An Intuitive Observation: Transportation Planning in San Diego
I am currently watching a video on San Diego’s future transportation planning vision. I have only gotten through half of it and it has inspired me to share my thoughts. Other than being a daily transit commuter long ago, I wonder why my mind ventures off in this path. Although I still struggle to arrive at my first project, I am a developer and a builder of cities. My mind is always there. I take long walks through the built environment and it is difficult to explain the immersion of my mind. It sounds crazy but, maybe it is like visualizing the surroundings in the scope of time and volume. I guess I can wonder more about that later; Here are my first round of thoughts and poignant, yet constructive criticisms from my notes.
PART 1 of 5 - SAN DIEGO: THE DREAM OF TRANSIT
There needs to be shift where the brand takes more prominence and priority over transportation modelling, forecasting, and planning. In the past, the automobile industry based its premise upon a dream that drove a vision. This vision influenced the built environment, infrastructure, and public policy at multiple levels. To my observations, current public transportation planning in San Diego, creates visions based upon realities imposed and predicted by machines (i.e. computer systems).
The auto industry created a vivid dream fabricated by humans (i.e. creative advertising) and left the rest to the imagination. These dreams became the collective stories that moved the culture of a nation. The automobile industry clearly understood that making this American Dream a reality entailed disruptions and sacrifices. The most critical of those sacrifices was the system of public transportation. Before I go on, I want to clarify that I understand the basics of the automobiles economics and importance to the nation in regards to manufacturing, labor, and production. I am sure my thoughts have been echoed by more knowledgeable professionals many times over.

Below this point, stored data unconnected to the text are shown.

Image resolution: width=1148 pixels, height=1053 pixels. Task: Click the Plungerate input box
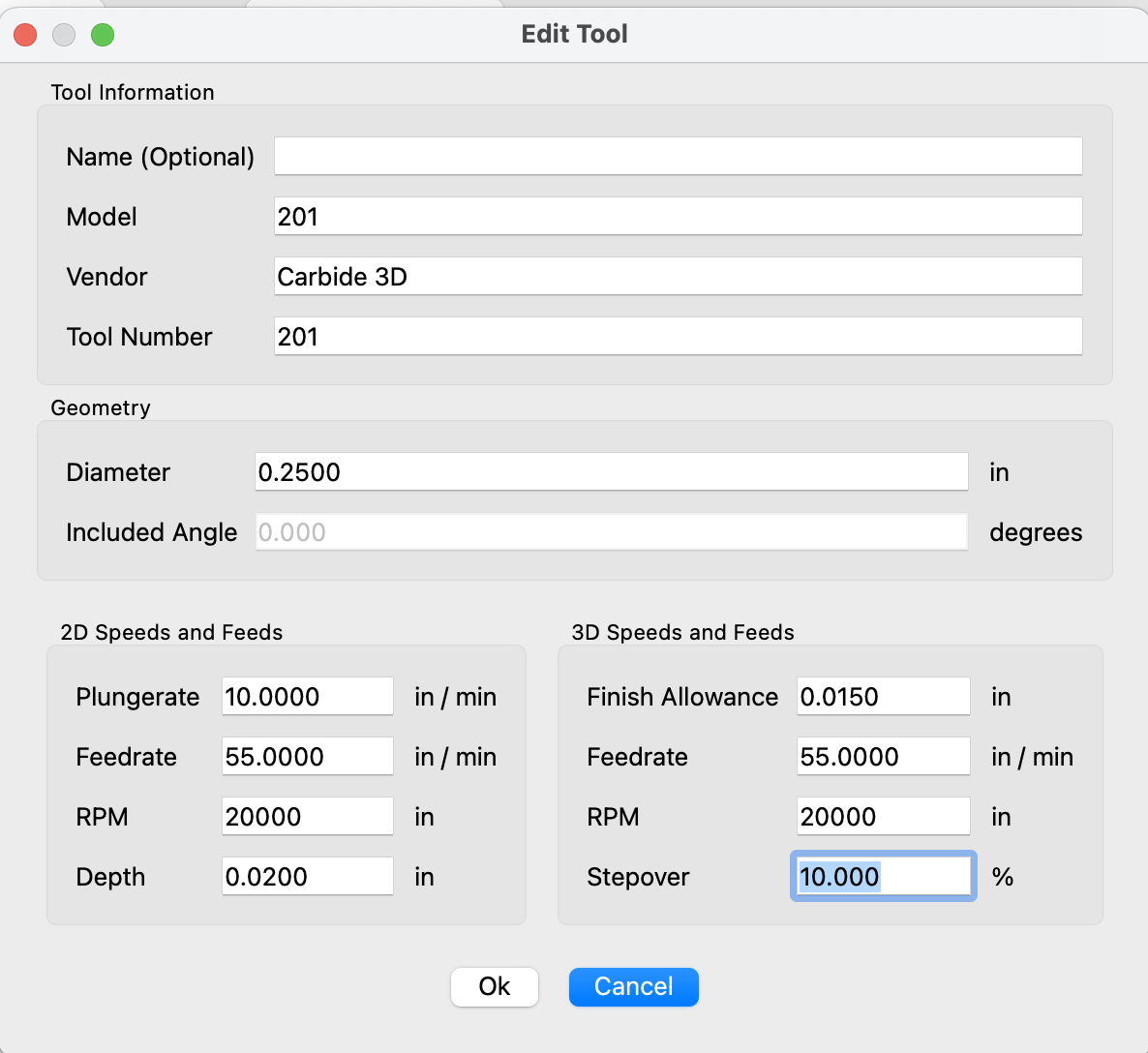coord(307,697)
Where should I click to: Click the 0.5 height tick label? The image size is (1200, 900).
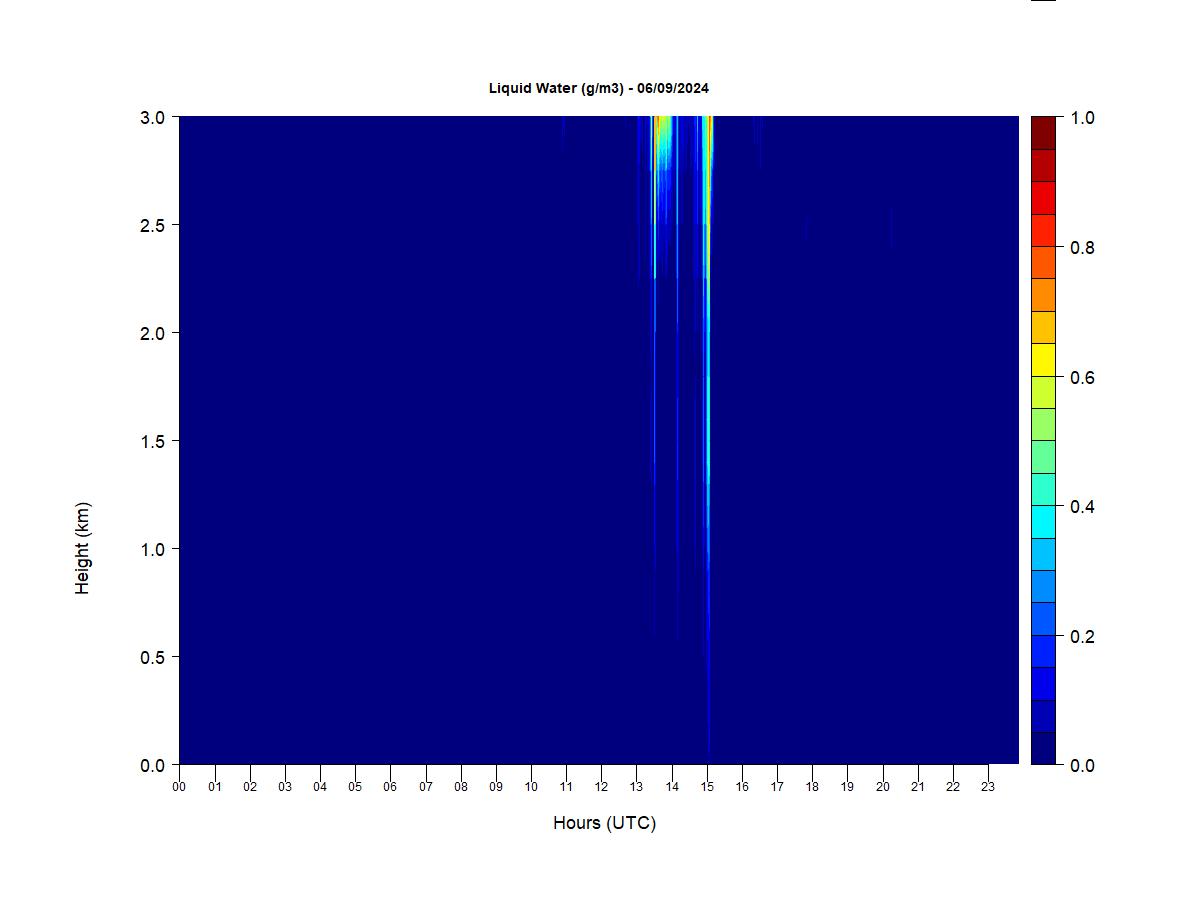point(152,657)
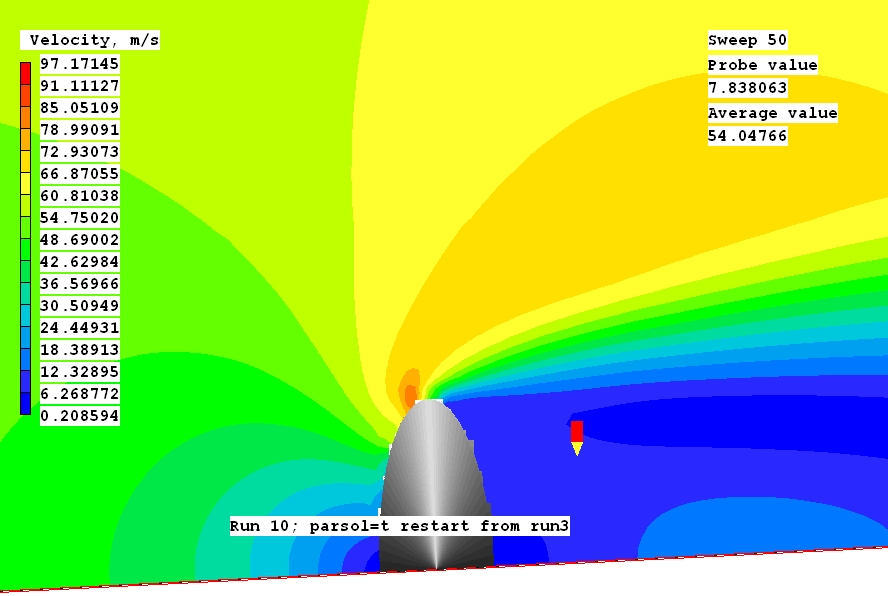Click the red probe marker in the wake
The width and height of the screenshot is (888, 596).
click(577, 431)
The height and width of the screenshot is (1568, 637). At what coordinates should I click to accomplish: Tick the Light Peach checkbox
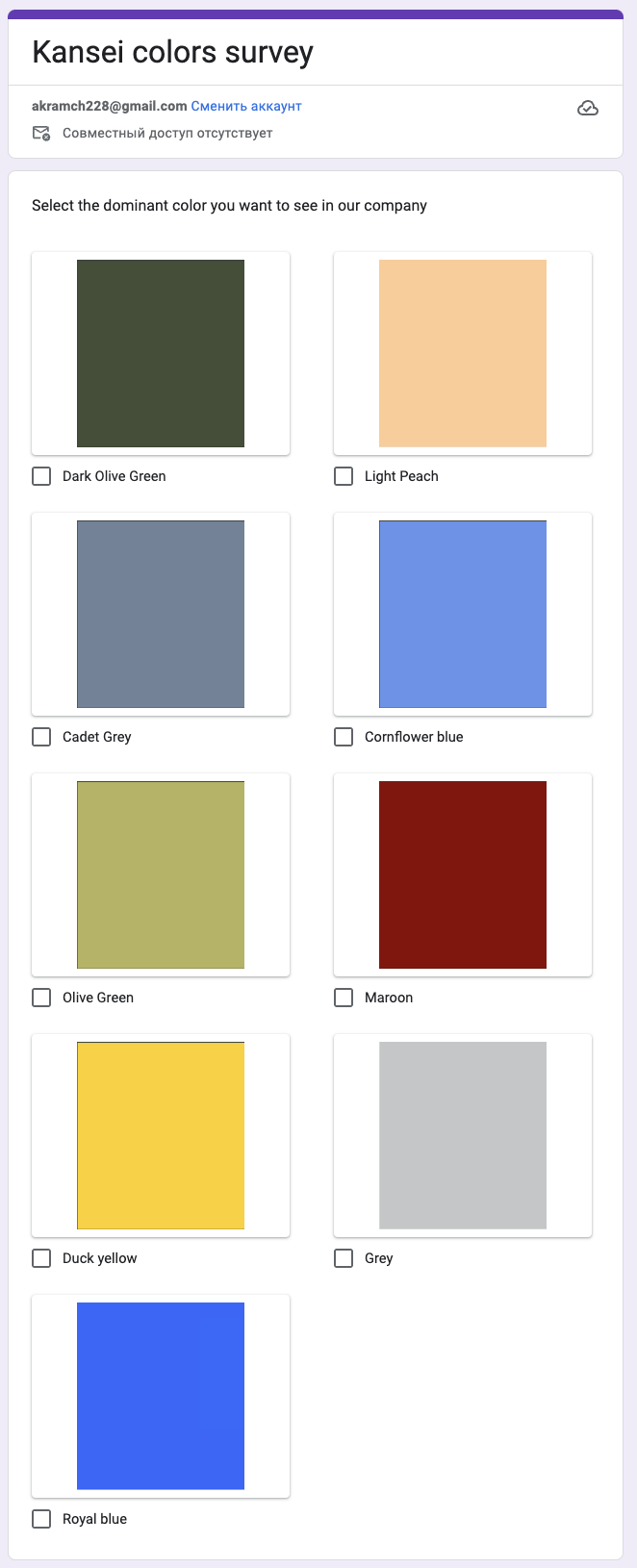344,476
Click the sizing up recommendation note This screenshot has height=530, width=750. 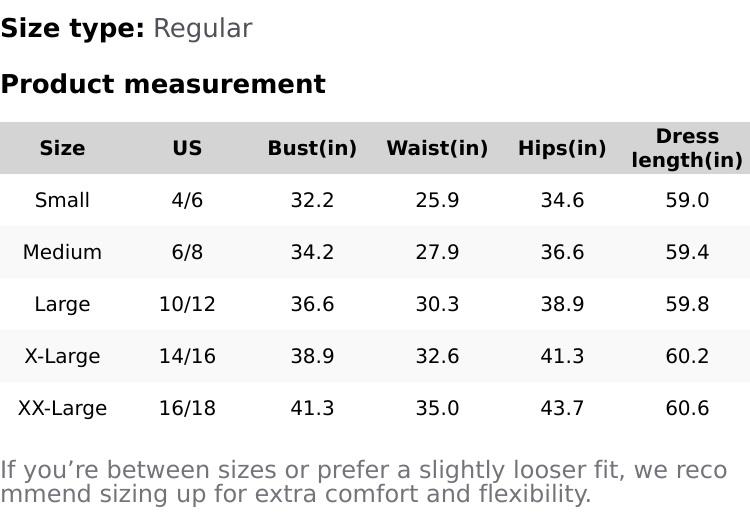[363, 481]
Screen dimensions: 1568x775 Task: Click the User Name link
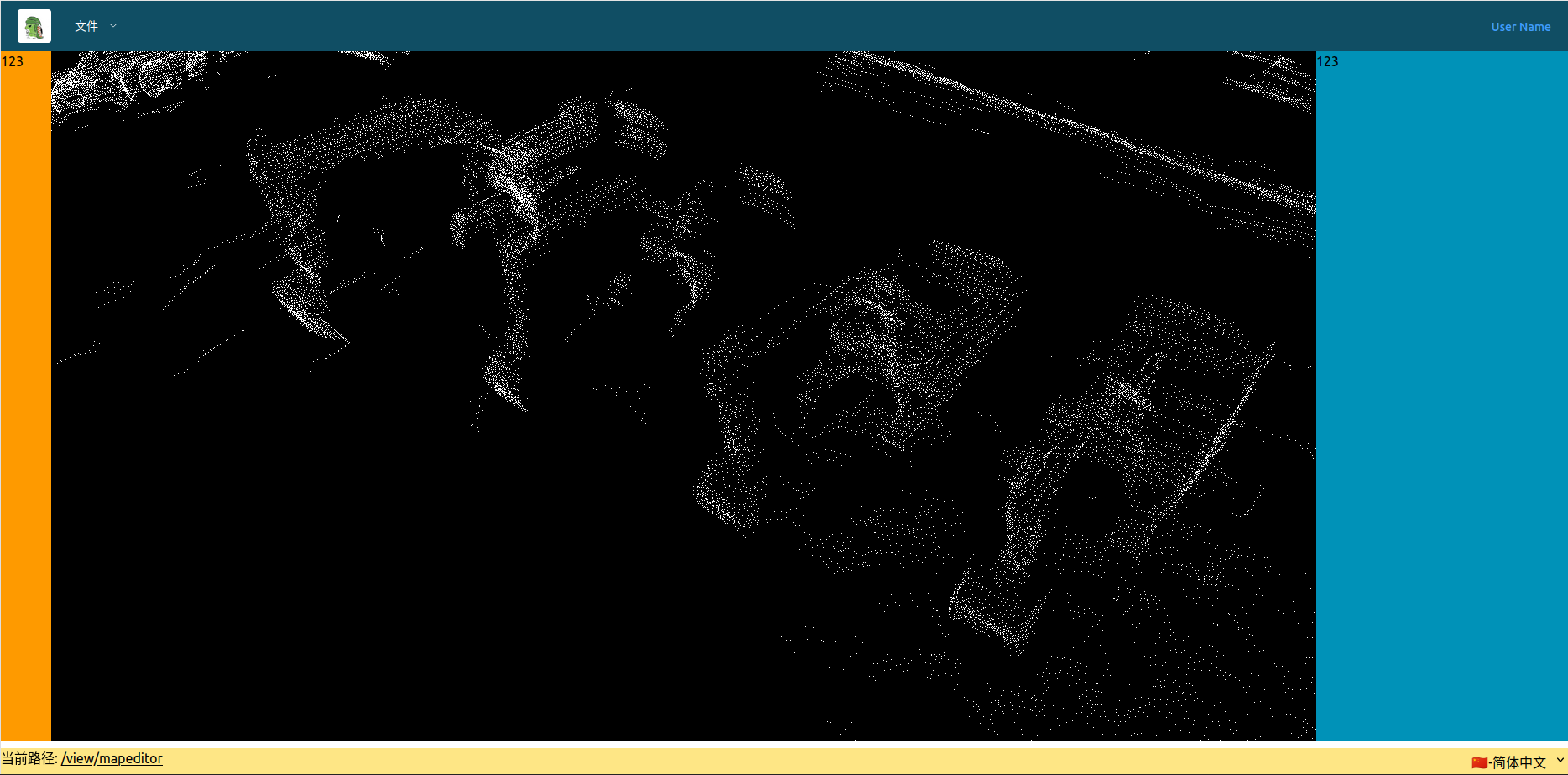click(1520, 27)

Think about it at a basic level: to invigorate and materialize this new culture, the public must be destroyed so that a new public reality can be superimposed. This process occurred slowly spanning many years. No one could have predicted that the destruction would be continuous, evolve into many other areas of society and devolve the very culture it was meant to bolster. Critical systems were allowed and encouraged to be dismantled. This disassembly has eroded our system of mobility and thus, eroded the basis of social system and order. Public mobility is of critical importance. A society unable to move efficiently is one that is stagnant. That stagnation makes our country less competitive and creates equally dull citizens.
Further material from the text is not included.